**Exercise directions:** Please change "dropdown" to "drop-down" throughout the data from its start through the line containing "Click the question", then write out that stretch again with nothing else altered.

(Text and item location data)
%%

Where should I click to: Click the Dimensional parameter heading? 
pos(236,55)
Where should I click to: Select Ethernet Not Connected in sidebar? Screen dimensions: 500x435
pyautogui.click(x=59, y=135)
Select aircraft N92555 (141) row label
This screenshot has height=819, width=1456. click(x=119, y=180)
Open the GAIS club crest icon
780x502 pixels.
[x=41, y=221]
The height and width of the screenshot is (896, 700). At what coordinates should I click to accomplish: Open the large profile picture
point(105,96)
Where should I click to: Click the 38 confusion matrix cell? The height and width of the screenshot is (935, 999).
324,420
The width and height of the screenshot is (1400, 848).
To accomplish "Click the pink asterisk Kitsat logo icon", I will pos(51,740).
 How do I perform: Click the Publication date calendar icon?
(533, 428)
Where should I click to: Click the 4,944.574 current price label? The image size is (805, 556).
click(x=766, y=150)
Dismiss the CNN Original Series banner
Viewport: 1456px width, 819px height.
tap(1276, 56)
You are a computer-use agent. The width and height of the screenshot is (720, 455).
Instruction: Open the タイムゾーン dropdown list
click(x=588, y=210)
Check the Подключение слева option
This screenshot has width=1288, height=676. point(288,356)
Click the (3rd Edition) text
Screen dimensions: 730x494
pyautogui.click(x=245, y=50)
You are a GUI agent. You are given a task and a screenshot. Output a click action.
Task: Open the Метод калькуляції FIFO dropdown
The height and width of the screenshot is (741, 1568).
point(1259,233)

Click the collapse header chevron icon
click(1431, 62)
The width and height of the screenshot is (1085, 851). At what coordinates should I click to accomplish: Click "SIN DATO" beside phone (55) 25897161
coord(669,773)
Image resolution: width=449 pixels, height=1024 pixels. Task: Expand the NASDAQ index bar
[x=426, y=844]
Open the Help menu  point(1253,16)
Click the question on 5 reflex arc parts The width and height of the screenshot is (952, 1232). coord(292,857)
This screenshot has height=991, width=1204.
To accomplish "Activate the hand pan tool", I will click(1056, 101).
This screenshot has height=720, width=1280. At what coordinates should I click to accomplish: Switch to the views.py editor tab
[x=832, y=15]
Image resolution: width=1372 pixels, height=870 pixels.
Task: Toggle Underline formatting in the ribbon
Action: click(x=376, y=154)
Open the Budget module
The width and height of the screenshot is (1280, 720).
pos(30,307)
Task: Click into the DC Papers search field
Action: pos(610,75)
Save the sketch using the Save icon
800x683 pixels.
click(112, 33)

%%

**Response below:**
Where should I click to: Click the Dimensional parameter heading? 
pos(236,55)
Where should I click to: Select Ethernet Not Connected in sidebar? Screen dimensions: 500x435
pyautogui.click(x=59, y=135)
Select aircraft N92555 (141) row label
This screenshot has height=819, width=1456. click(x=119, y=180)
Open the GAIS club crest icon
780x502 pixels.
[x=41, y=221]
The height and width of the screenshot is (896, 700). At what coordinates should I click to accomplish: Open the large profile picture
point(105,96)
Where should I click to: Click the 38 confusion matrix cell? The height and width of the screenshot is (935, 999).
324,420
The width and height of the screenshot is (1400, 848).
To accomplish "Click the pink asterisk Kitsat logo icon", I will pos(51,740).
 How do I perform: Click the Publication date calendar icon?
(533, 428)
Where should I click to: Click the 4,944.574 current price label? The image size is (805, 556).
click(x=766, y=150)
Dismiss the CNN Original Series banner
Viewport: 1456px width, 819px height.
tap(1276, 56)
You are a computer-use agent. The width and height of the screenshot is (720, 455).
Instruction: Open the タイムゾーン drop-down list
click(x=588, y=210)
Check the Подключение слева option
This screenshot has width=1288, height=676. point(288,356)
Click the (3rd Edition) text
Screen dimensions: 730x494
pyautogui.click(x=245, y=50)
You are a GUI agent. You are given a task and a screenshot. Output a click action.
Task: Open the Метод калькуляції FIFO drop-down
The height and width of the screenshot is (741, 1568).
point(1259,233)

Click the collapse header chevron icon
click(1431, 62)
The width and height of the screenshot is (1085, 851). At what coordinates should I click to accomplish: Click "SIN DATO" beside phone (55) 25897161
coord(669,773)
Image resolution: width=449 pixels, height=1024 pixels. Task: Expand the NASDAQ index bar
[x=426, y=844]
Open the Help menu  point(1253,16)
Click the question on 5 reflex arc parts The width and height of the screenshot is (952, 1232). coord(292,857)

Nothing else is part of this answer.